Haringey Community Press

Haringey Community Press

Congolese refugee has ‘purpose in life’ after gaining job in childcare

Congolese refugee has ‘purpose in life’ after gaining job in childcare

Hero for Congolese refugee has ‘purpose in life’ after gaining job in childcare
Rebecca Mbele

Rebecca Mbele fled war-torn Congo to start a new life in the UK and secured her lifelong dream of working with children

Growing up in the Democratic Republic of Congo (DRC), Rebecca Mbele would often care for her younger siblings and children of relatives and family friends at the age of ten.

Despite a rich wealth of minerals and natural resources, DRC is one of the poorest countries in the world following years of civil and international war from 1996-97 and 1998-2003. The conflicts and their aftermath have caused millions of fatalities amid continued unrest.

Rebecca lived with her parents, older sister and three younger brothers in the capital Kinshasa, the largest city in Africa with a population of 15 million. She is proud of her Congolese roots and recalls a happy childhood where she enjoyed looking after her younger siblings and other children when they came to visit.

“The men would watch TV and discuss the news and politics and the women would be in the kitchen, and I would sit in a corner and play with the children. I felt honoured that their parents trusted me to look after their little ones,” said Rebecca, 44, who now lives in Tottenham.

According to UNICEF, one million children in the DRC aged five to 17 are not in school because of the cost – despite the country’s government decreeing primary education should be free – and the vast majority of the country’s children have no pre-school education.

Rebecca said: “There is an African proverb that says it takes a village to raise a child.”

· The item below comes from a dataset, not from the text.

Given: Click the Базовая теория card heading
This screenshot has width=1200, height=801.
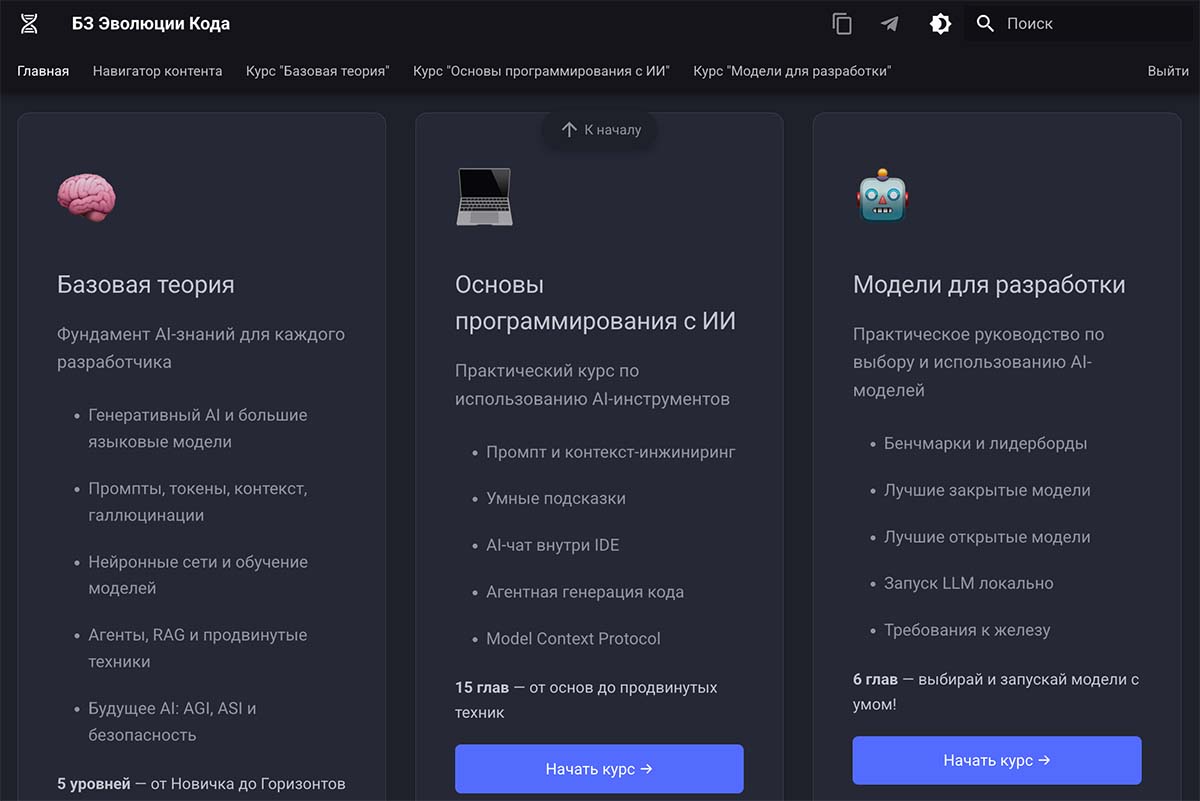Looking at the screenshot, I should pos(146,285).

“There aren’t many places your parents can leave you when they go to work, so you would stay with a relative, neighbour or family friend in the community. For your children to go to a nursery, you had to be earning a lot of money. It was not an option for us.”

Rebecca left school in 1995 aged 18 after passing the Examen d’Etat, the Congolese equivalent of the French baccalauréat, and began studying economics at Université William Booth in Kinshasa.

Civil war broke out in DRC the following year with the country in political turmoil and economic decline, which spilled over into Uganda and Sudan. The conflict escalated when Rwanda invaded DRC and was later joined by more states including Uganda, Burundi, Angola and Eritrea.

Despite only lasting seven months, the war caused widespread destruction with thousands of people killed or displaced. Rebecca’s family were forced to move further out of Kinshasa and she had no choice but to give up her studies.

Rebecca said: “The lifestyle we had was gone. I could feel it in the house. The country was getting worse and worse and there were fewer jobs. If you didn’t know people, you didn’t get work. I was crying on my bed every single night thinking ‘what is this life?’”

During her studies Rebecca had met and got engaged to another student. He was a political activist wanted by the Congolese government who fled the country in 1996.

“For a whole year there was no communication. No one heard from him or knew where he was. I was sad, confused and deeply worried. I thought it was finished and he was gone,” Rebecca said.

His aunt in the UK later wrote to tell his family he had arrived as a refugee and was safe.

The first war came to an end when President Mobutu was overthrown but political tensions and hostility continued under rebel leader Laurent-Desiré Kabilia, leading to the second conflict that would last five years. Fearing for her own safety, Rebecca flew to the UK to be with her fiancé.

They set up home in Camden and arranged a traditional Congolese wedding and would go on to have four children. Attending baby clubs and nurseries with her own children further sparked her interest in an education career.

Rebecca said: “I’m so glad they went. It helped them to communicate with other children, how to play and share toys. At that age, it is so important for their development. I would see how the staff set things up and would get down to the children’s level to speak to them. It was amazing to see, and I knew that this was what I wanted to do.”

Rebecca enrolled on an Early Years Practitioner Level 2 Diploma at the College of Haringey, Enfield and North East London (CONEL) and went on to study Supporting Teaching and Learning Level 3 Certificate. She received an Excellence Award from CONEL in 2018.

Rebecca is now working for N Family Club, an early years education provider with nurseries across London and the South East, having started her career at Pembury House Nursery School and Children’s Centre in Tottenham where she undertook a placement while at college.

Rebecca said: “CONEL gave me the chance to truly believe in myself and prepare for my dream career. I was blessed to have had the most amazing, kind and caring teachers. I am so proud and amazed when I look at what I have achieved. I now know where I am and where I am going. I am happy and have a purpose in my life, and nothing can stop me.”